→ Working data
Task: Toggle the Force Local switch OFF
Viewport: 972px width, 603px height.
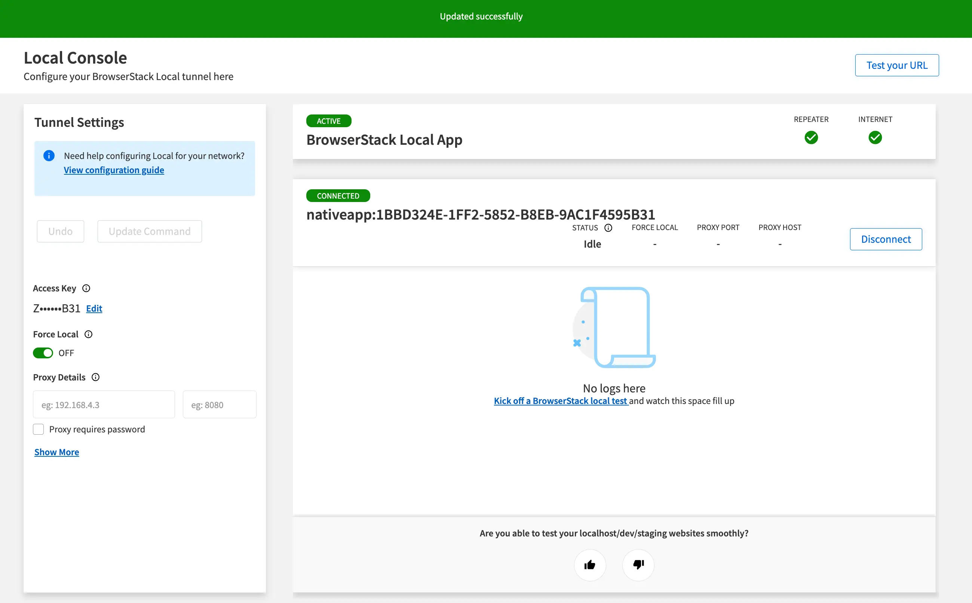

==

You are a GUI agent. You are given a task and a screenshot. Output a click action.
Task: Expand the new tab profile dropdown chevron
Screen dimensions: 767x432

==

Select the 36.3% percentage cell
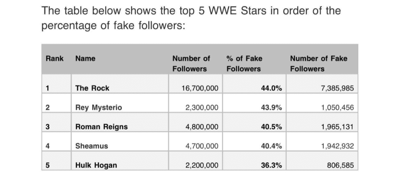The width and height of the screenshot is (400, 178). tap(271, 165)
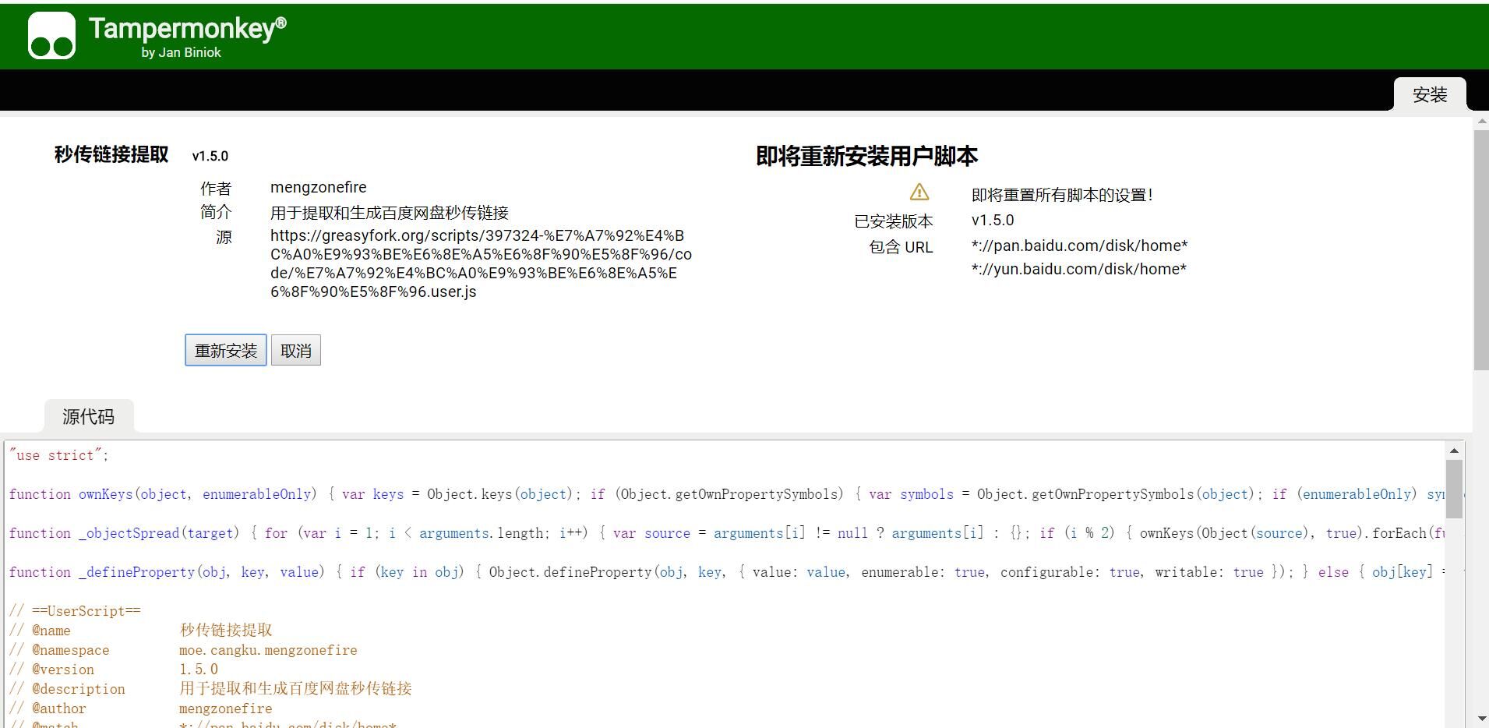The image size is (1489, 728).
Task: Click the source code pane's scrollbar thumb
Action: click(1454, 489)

→ Exercise instructions
I'd like the lines above from the one with "Task: Toggle the Force Local switch OFF" up to and including the one with "Viewport: 972px width, 603px height." copied exactly, with no other lines.

→ Result
Task: Toggle the Force Local switch OFF
Viewport: 972px width, 603px height.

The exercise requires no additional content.